Records drawn from a dataset
>>>

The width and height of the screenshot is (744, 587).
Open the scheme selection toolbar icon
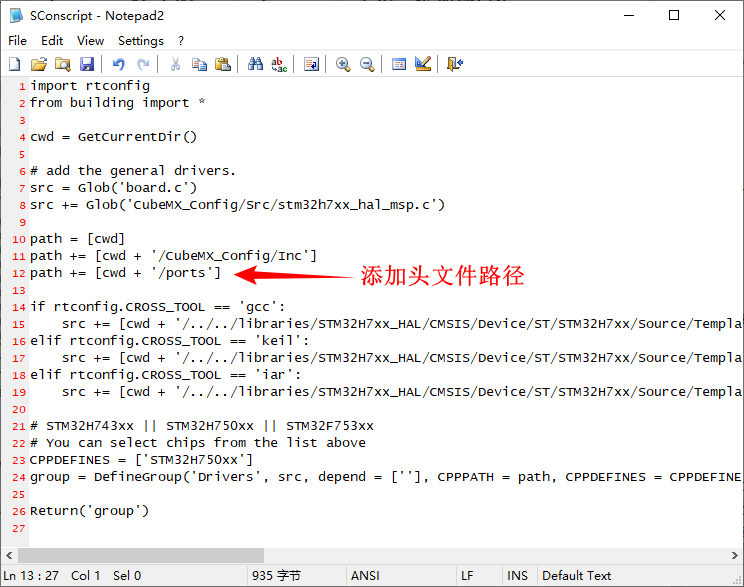399,64
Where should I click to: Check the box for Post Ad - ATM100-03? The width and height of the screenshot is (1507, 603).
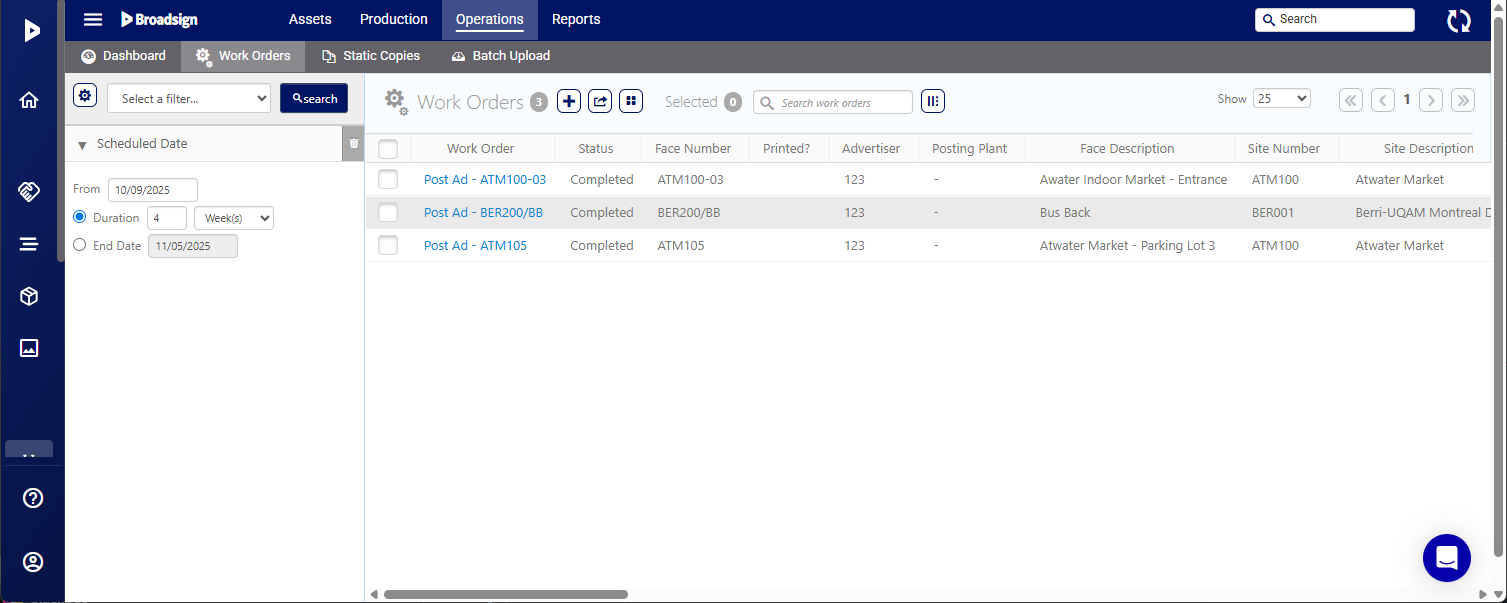point(388,180)
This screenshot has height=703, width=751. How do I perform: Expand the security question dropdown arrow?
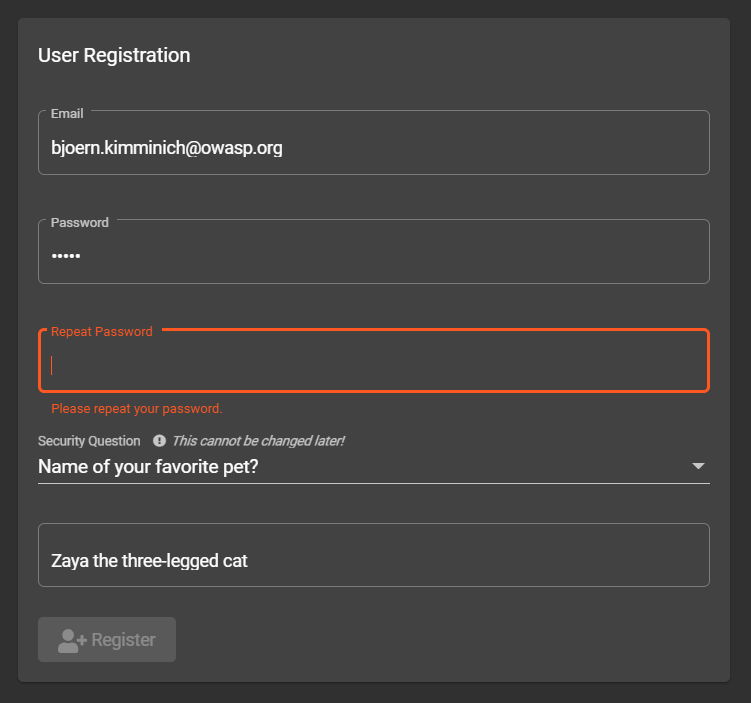coord(698,466)
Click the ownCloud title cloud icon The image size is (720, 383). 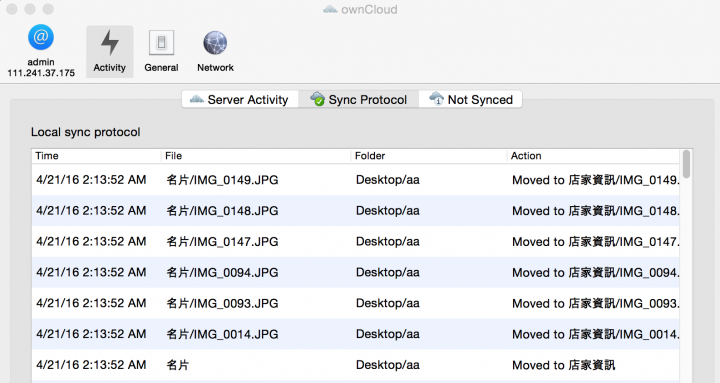pos(330,9)
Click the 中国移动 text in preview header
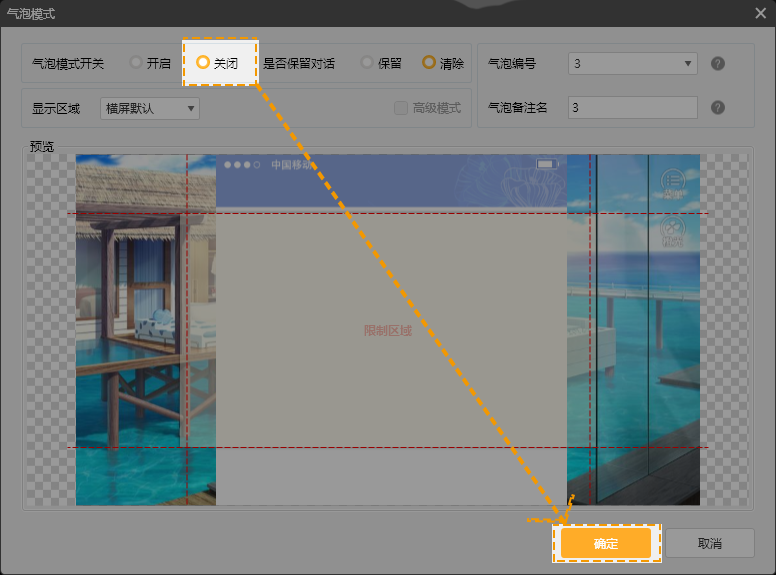The width and height of the screenshot is (776, 575). (294, 165)
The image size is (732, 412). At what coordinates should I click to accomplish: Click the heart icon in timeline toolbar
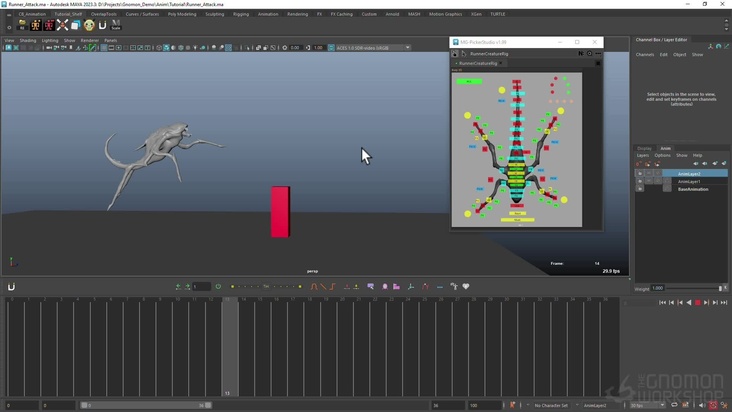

<<<

YOUR OBJECTIVE: Where a line contains "Click the 中国移动 text in preview header", begin there and transcribe every line through the last one of the records above, exactly and with no pictures.

EXERCISE RESPONSE:
Click the 中国移动 text in preview header
The width and height of the screenshot is (776, 575). (294, 165)
The image size is (732, 412). At what coordinates should I click to accomplish: Click the heart icon in timeline toolbar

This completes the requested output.